Manganese (Mn 2+ ) is an essential metal involved in normal functioning of a range of physiological processes. However, occupational overexposure to Mn 2+ causes neurotoxicity. The dopaminergic system is a particular target for Mn 2+ neurotoxicity. Tyrosine hydroxylase (TH) is the rate limiting enzyme for dopamine synthesis and is regulated acutely by phosphorylation at Ser40 and chronically by protein synthesis. In this study we used pheochromocytoma 12 cells to investigate the effects of Mn 2+ exposure on the phosphorylation and activity of TH. Mn 2+ treatment for 24 h caused a sustained increase in Ser40 phosphorylation and TH activity at a concentration of 100 μM, without altering the level of TH protein or PC12 cell viability. Inhibition of protein kinase A and protein kinase C and protein kinases known to be involved in sustained phosphorylation of TH in response to other stimuli did not block the effects of Mn 2+ on Ser40 phosphorylation.
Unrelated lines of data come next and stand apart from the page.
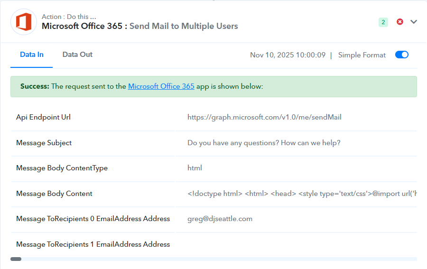Click the Message Body ContentType label
Image resolution: width=427 pixels, height=269 pixels.
point(62,168)
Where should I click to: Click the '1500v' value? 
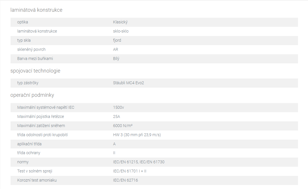tap(118, 108)
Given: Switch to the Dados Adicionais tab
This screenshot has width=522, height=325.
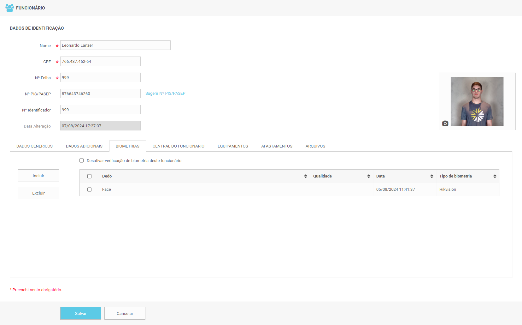Looking at the screenshot, I should coord(84,146).
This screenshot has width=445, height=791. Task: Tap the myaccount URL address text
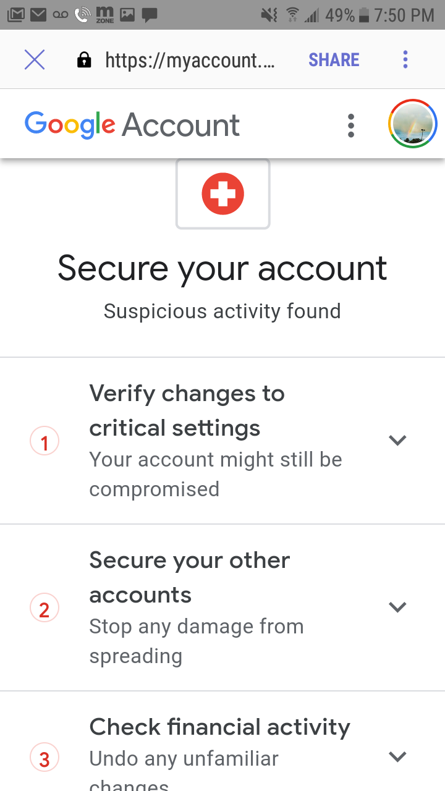pyautogui.click(x=190, y=60)
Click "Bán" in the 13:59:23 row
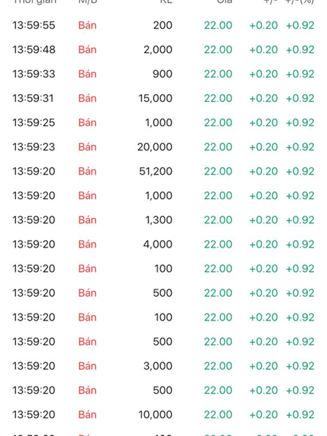This screenshot has width=327, height=436. (x=87, y=147)
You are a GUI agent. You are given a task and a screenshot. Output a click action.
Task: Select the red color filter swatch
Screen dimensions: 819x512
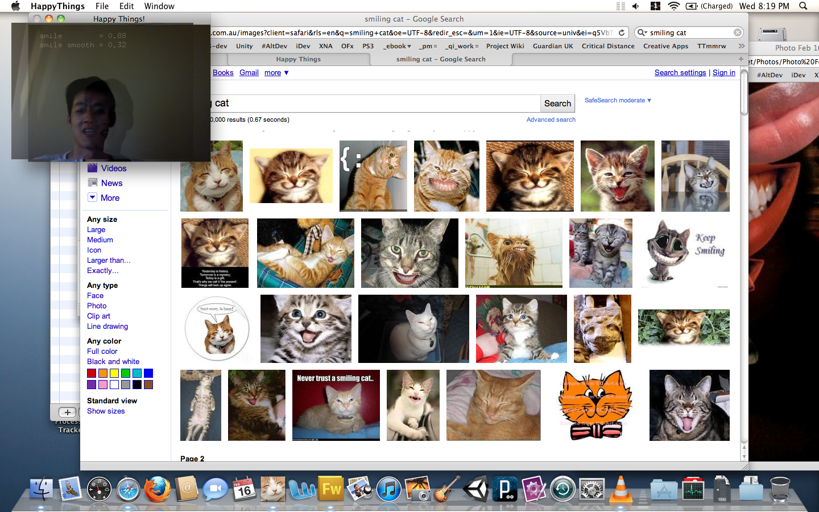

A substantial increase in H 2 O 2 production occurred in response to 100 μM Mn 2+ . The antioxidant Trolox TM completely inhibited H 2 O 2 production but did not block TH phosphorylation at Ser40, indicating that oxidative stress was not involved. Sustained TH phosphorylation at Ser40 and the consequent activation of TH both occurred at low concentrations of Mn 2+ and this provides a potential new mechanism for Mn 2+ ‐induced neuronal action that does not involve H 2 O 2 ‐mediated cell death.